Tanpa banyak bicara, Usup menarik Sati masuk. Ditatapnya gadis itu beberapa saat, dan Sati refleks menahan napas tepat ketika sepasang mata itu memaku padanya dengan sorot yang jarang terlihat. “Sup—lu mau ngapain?”

“Ada rahasia yang harusnya dari awal gua kasih tahu,” Usup berkata, namun nada suaranya kini terdengar dalam.

“Hah?”

Sejenak Usup terpejam. “Lu nyadar nggak sih?”

“Hah?”

“Gini, ya. Gua anak hukum, bisa betulin radio—ah, lu ngerti nggak sih?”

“Sup, gua lagi nggak minat main tebak-tebakan. Cepet sekarang balikin radio gua yang udah diservis karena...”

“Gua suka sama lu, Ti.”

“...abang gua—eh, apa?” Sati tahu-tahu menyadari sesuatu dalam pendengarannya. “Lu bilang apa tadi?”

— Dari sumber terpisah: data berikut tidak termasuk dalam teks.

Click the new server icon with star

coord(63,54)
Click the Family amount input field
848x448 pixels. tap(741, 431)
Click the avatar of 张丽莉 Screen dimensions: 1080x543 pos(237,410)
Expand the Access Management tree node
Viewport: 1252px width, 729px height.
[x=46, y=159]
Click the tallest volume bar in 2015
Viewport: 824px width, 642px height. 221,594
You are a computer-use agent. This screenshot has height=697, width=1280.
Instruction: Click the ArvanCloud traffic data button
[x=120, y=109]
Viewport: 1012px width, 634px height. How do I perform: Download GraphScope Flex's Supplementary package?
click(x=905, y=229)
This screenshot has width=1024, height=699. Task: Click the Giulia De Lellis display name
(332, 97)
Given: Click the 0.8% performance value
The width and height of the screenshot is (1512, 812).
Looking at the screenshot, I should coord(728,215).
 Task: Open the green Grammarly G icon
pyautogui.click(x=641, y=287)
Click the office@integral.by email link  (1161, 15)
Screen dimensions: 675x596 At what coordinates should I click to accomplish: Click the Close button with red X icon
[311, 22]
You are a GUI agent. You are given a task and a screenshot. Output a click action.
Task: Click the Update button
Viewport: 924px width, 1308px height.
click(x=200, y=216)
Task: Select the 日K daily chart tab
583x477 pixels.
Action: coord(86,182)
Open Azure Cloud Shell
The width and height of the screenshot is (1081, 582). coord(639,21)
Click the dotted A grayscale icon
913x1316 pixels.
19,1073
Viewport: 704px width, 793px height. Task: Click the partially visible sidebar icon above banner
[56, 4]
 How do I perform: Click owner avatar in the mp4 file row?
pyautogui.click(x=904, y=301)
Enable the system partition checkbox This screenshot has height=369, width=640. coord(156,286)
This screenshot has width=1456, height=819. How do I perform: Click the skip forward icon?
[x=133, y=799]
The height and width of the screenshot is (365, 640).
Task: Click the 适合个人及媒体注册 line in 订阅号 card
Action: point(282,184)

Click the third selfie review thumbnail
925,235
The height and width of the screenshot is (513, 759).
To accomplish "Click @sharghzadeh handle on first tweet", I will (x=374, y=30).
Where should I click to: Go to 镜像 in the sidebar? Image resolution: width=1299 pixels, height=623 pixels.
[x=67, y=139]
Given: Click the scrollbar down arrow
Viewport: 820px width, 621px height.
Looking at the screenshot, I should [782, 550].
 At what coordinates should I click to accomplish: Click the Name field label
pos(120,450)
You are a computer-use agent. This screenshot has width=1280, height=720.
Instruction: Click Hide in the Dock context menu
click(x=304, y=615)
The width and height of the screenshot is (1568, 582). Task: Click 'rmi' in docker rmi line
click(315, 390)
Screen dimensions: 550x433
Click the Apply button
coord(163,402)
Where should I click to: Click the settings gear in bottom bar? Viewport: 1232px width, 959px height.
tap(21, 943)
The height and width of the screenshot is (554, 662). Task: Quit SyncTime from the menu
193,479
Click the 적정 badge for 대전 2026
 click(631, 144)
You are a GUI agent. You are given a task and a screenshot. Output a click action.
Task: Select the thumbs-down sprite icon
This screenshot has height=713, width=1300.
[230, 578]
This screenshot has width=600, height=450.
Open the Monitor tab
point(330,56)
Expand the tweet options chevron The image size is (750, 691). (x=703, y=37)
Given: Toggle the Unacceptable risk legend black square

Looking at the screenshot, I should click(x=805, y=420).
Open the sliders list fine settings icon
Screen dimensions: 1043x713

“Gua—suka sama lu,” pemuda itu mengulangi, “dasar rese. Lu nggak sadar-sadar. Pengacara yang bisa servis elektronik itu cuma mitos... dan lu percaya. Bener-bener nggak bisa diterima.”

Sati mengerjap. Perlahan gelombang di jantungnya kian dahsyat. “Jadi... jadi, lu sengaja nawarin buat benerin itu...”

“Ajang pedekate,” meski samar, ada semburat merah yang meruap di permukaan wajah Usup. “Argh sial. Kenapa lu nggak ngeh, sih?!”

Kikuk, Sati pun tak tahu harus menjawab apa. Bukan karena tidak bisa menyadari, ia hanya tak ingin berharap terlalu banyak. “Sialan lu!” mendadak mulutnya menyembur, setengah monyong. “Kenapa lu nggak bilang itu dari dulu, hah?”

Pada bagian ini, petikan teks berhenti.